-- Data for processing follows --

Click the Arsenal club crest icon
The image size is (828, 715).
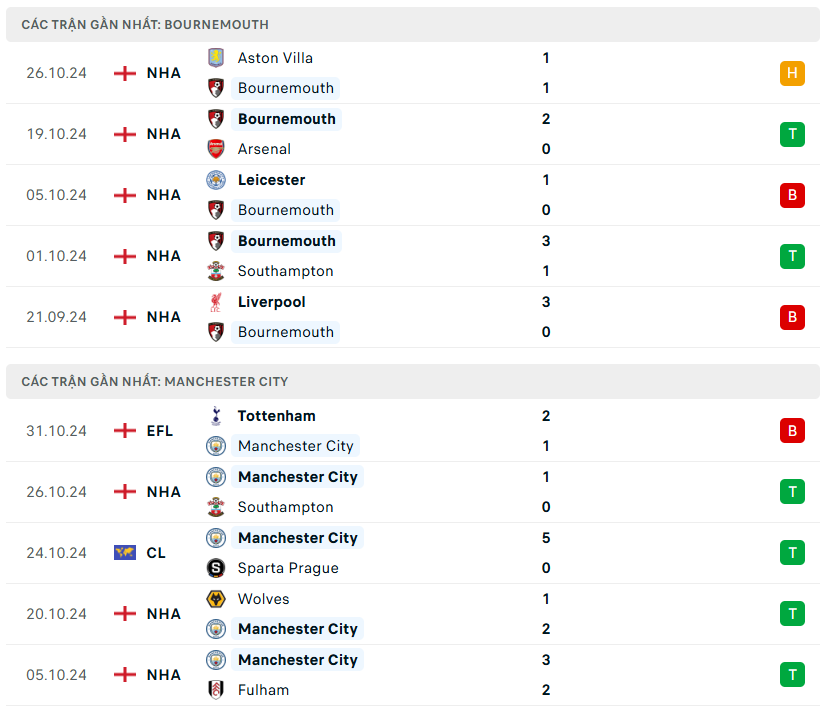(x=216, y=149)
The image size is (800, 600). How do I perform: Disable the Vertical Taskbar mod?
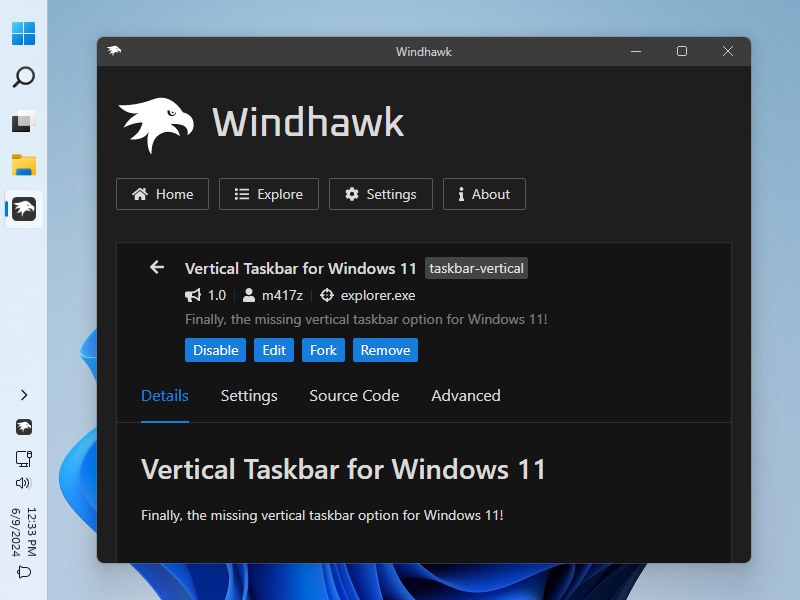click(x=215, y=350)
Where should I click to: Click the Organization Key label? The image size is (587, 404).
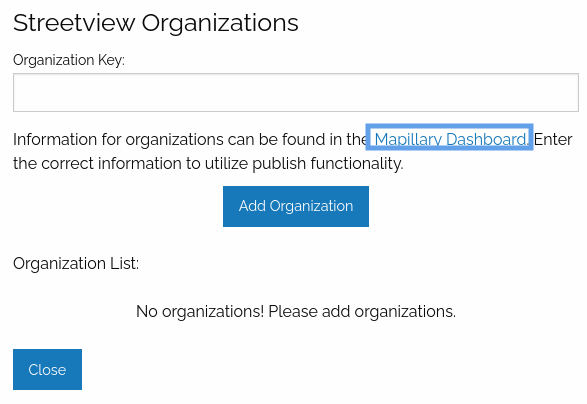tap(69, 60)
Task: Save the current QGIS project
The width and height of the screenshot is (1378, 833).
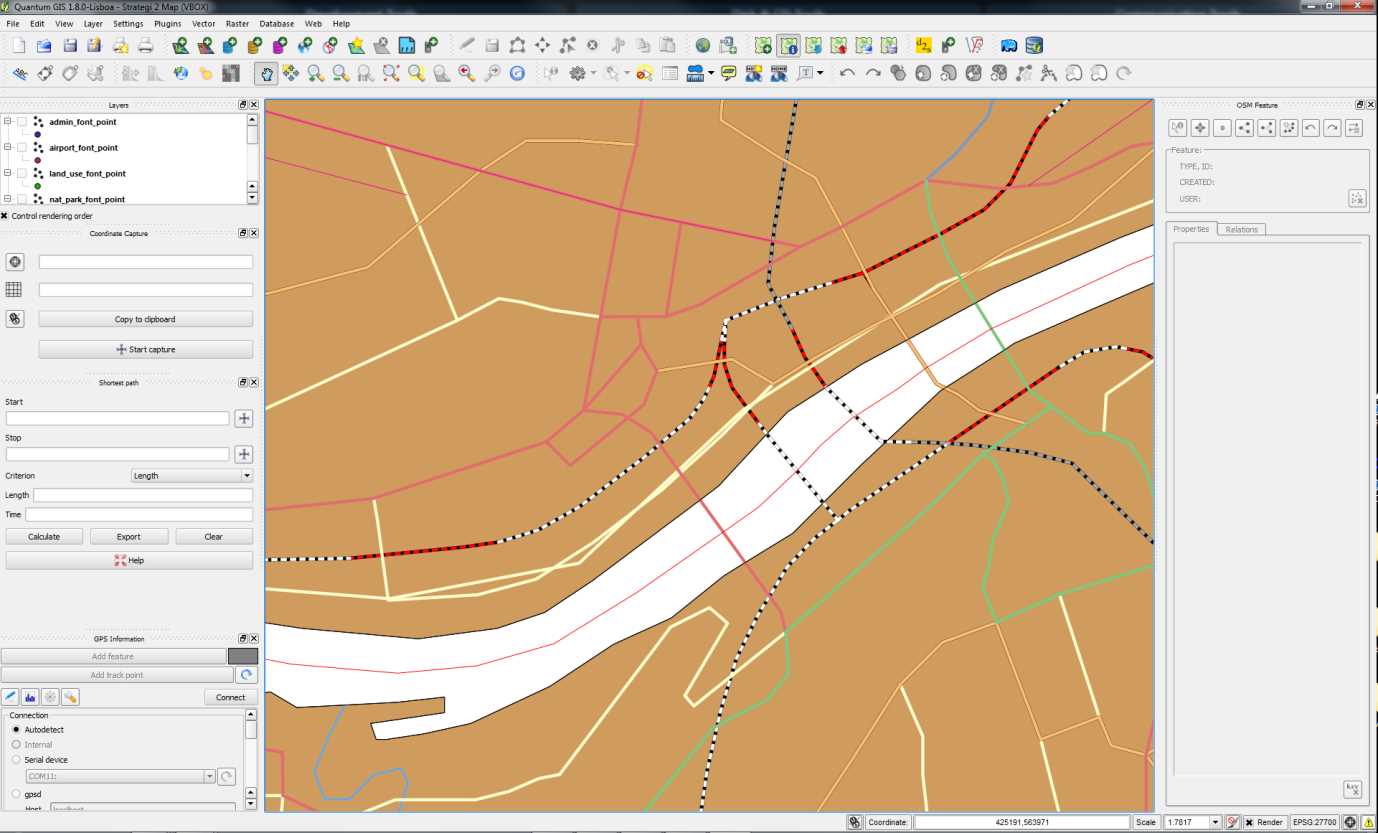Action: (x=69, y=46)
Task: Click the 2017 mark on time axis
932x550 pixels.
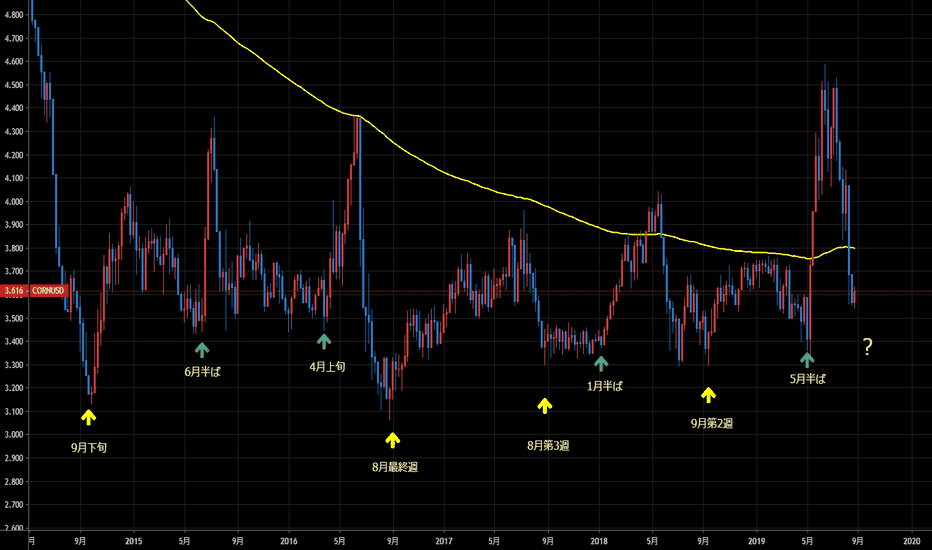Action: (x=444, y=541)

-- Data for processing concluded --

» **Work required**
Only the text of the records above, copied exactly, should be returned; the pictures stay out.

» **Output below**
Click the Arsenal club crest icon
The image size is (828, 715).
(x=216, y=149)
The image size is (800, 600). How do I perform: Disable the Vertical Taskbar mod?
click(x=215, y=350)
Where should I click to: Click the Organization Key label? The image size is (587, 404).
tap(69, 60)
Task: Save the current QGIS project
The width and height of the screenshot is (1378, 833).
Action: (x=69, y=46)
Task: Click the 2017 mark on time axis
932x550 pixels.
Action: (x=444, y=541)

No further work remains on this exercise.